◆ **THE TASK**: Copy all records verbatim, images excluded.

◆ **MATERIAL FOR THE TASK**:
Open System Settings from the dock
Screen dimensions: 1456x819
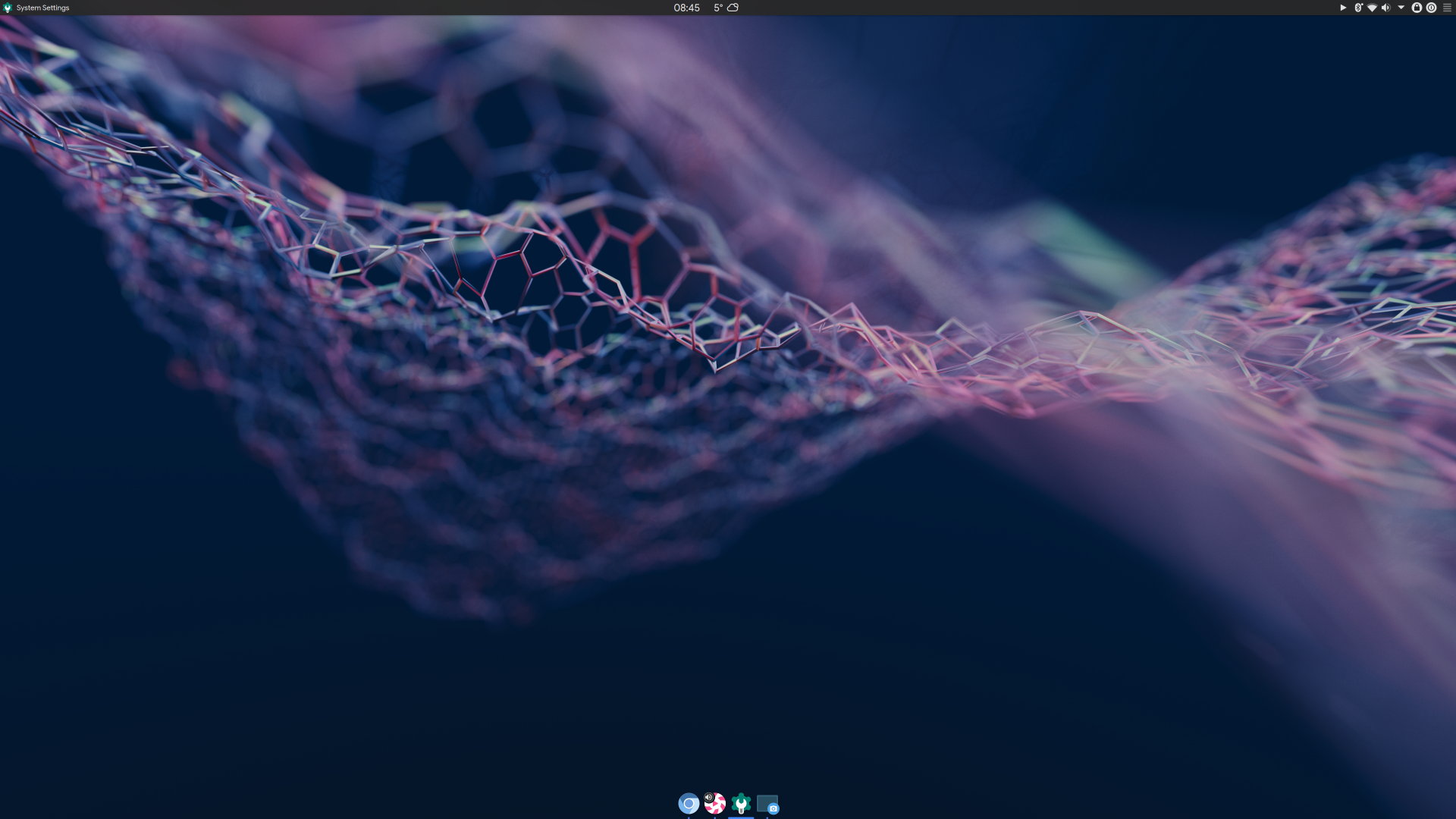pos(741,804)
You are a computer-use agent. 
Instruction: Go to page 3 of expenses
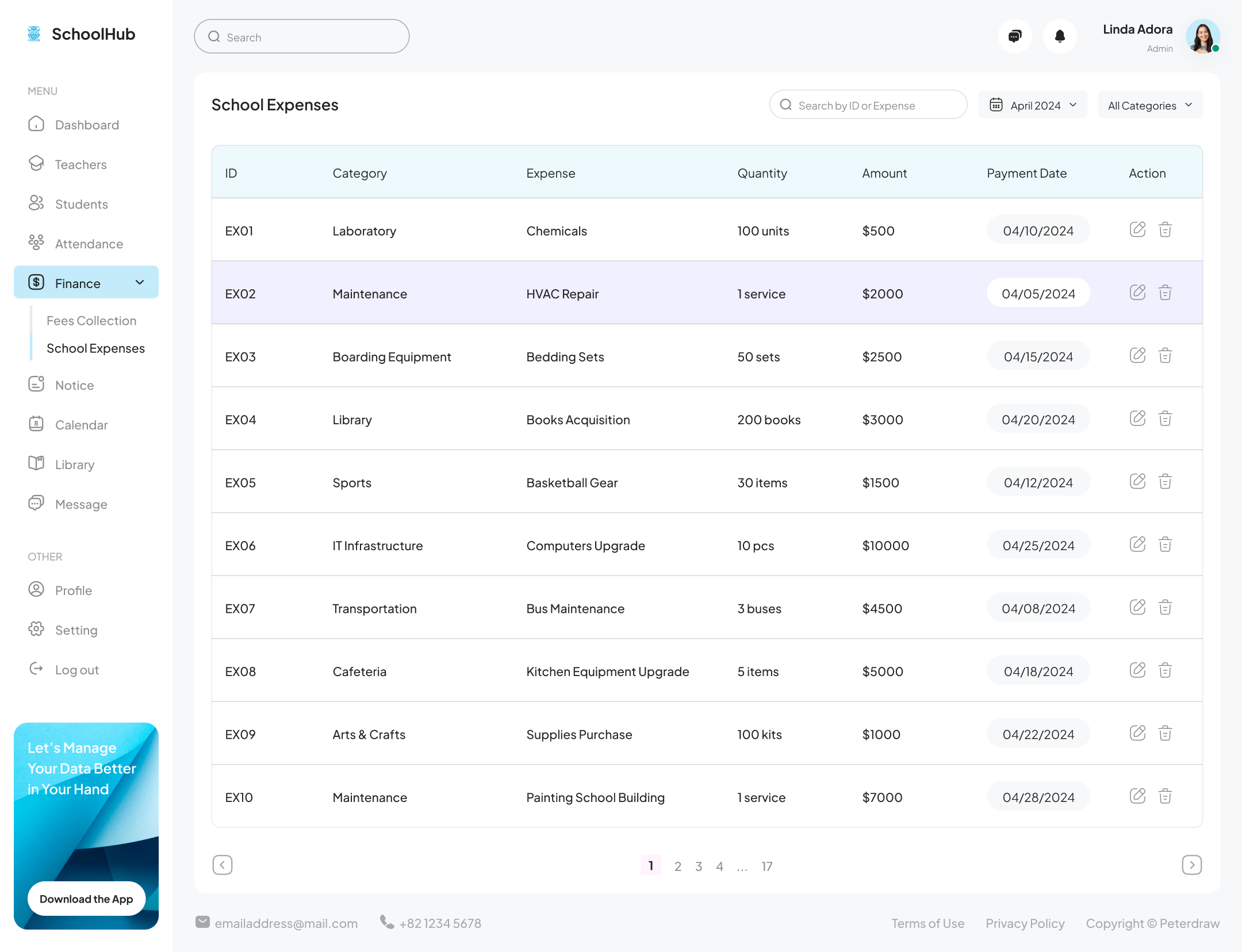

◆ **WRITTEN RESPONSE**:
Open System Settings from the dock
Screen dimensions: 1456x819
pos(741,804)
You are a computer-use agent. 
Instruction: Go to page 3 of expenses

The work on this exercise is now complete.